The winter goes by; the ever welcome glory of the spring comes back, and with it comes the natural human longing to make a garden, which is really, although we treat it lightly, a sort of humble first-cousin to the love of children. In your own breast you repress this weakness. Why taste of a pleasure which in another short year you mean to put permanently out of your reach? But there is no resisting the entreaties of your children, nor your wife's ready interest in their schemes, and you send for Pat Brannigan, and order a garden made. Of course, it is only for the children, but it is strange how readily a desire to please the little ones spreads into a broader benevolence. When you look over your wife's list of plants and seeds, you are surprised to find how many of them are perennials. "They will please the next tenants here," says your wife; "think how nice it would have been for us to find some flowers all already for us, when we came here!" This may possibly lead you to reflecting that there might have been something, after all, in your original idea of suppressing the gardening instinct.
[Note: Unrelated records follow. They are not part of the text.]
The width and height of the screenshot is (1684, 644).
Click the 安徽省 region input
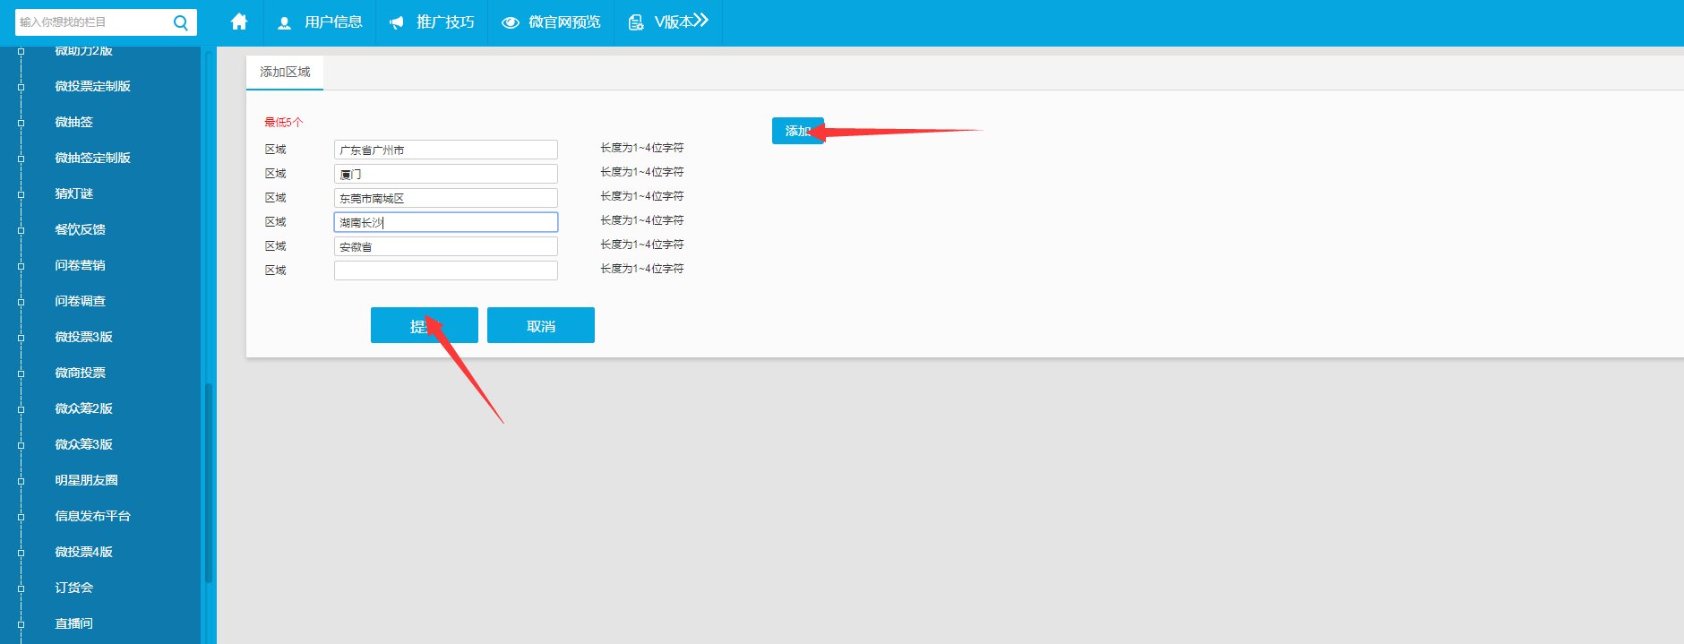tap(445, 246)
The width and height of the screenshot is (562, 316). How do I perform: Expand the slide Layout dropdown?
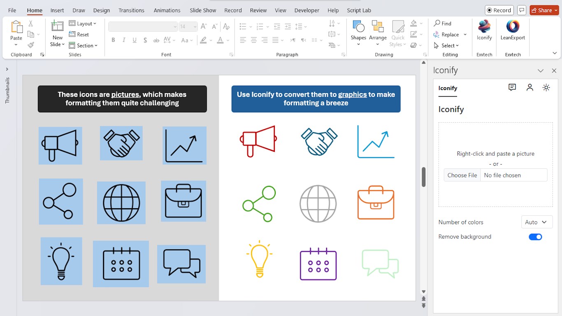point(83,23)
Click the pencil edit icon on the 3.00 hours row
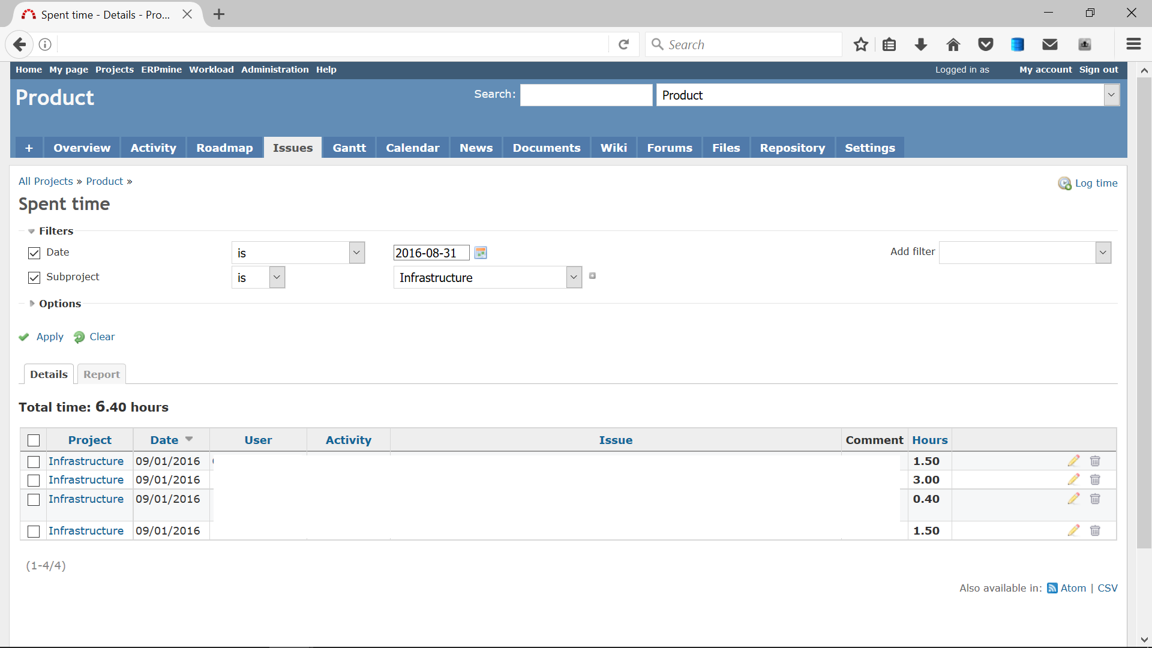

But there, after a while, is the garden—for these stories of suburban gardens where nothing grows, are all nonsense. True, the clematis and the moonflower obstinately refuse to clothe your cot with beauty; the tigridia bulbs rot in the ground, and your beautiful collection of irises produces a pitiful pennyworth of bloom to an intolerable quantity of leaves. But the petunias and the sweet-williams, and the balsams, and all the other ill-bred and obtrusive flowers leap promptly into life and vigor, and fight each other for the ownership of the beds. And the ever-faithful and friendly nasturtium comes early and stays late, and the limp morning-glory may always be counted upon to slouch familiarly over everything in sight, window-blinds preferred. But, bless you dear urban soul, what do you know about the relative values of flowers? When Mrs. Overtheway brings your wife a bunch of her superbest gladioli, you complacently return the compliment with a half-bushel of magenta petunias, and you wonder that she does not show more enthusiasm over the gift.
In fact, during the course of the summer you have grown so friendly with your garden that, as you wander about its tangled paths in the late fall days, you cannot help feeling a twinge of yearning pain that makes you tremble to think what weakness you might have been guilty of had you not already burned your bridges behind you, and told the house agent that nothing would induce you to renew the lease next spring. You remember how fully and carefully you explained to him your position in the matter. With a glow of modest pride you recall the fact that you stated your case to him so convincingly, that he had to agree with you that a city life was the only life you and your family could possibly lead. He understood fully how much you liked the place and the people, and how, if this were only so, and that were only the other way, you would certainly stay. And you feel if the house agent agrees with you against his own interest, you must be right in your decision. Ah, dear Modestus! You know little enough about flowers; but oh, how little, little, little you know about suburban house agents!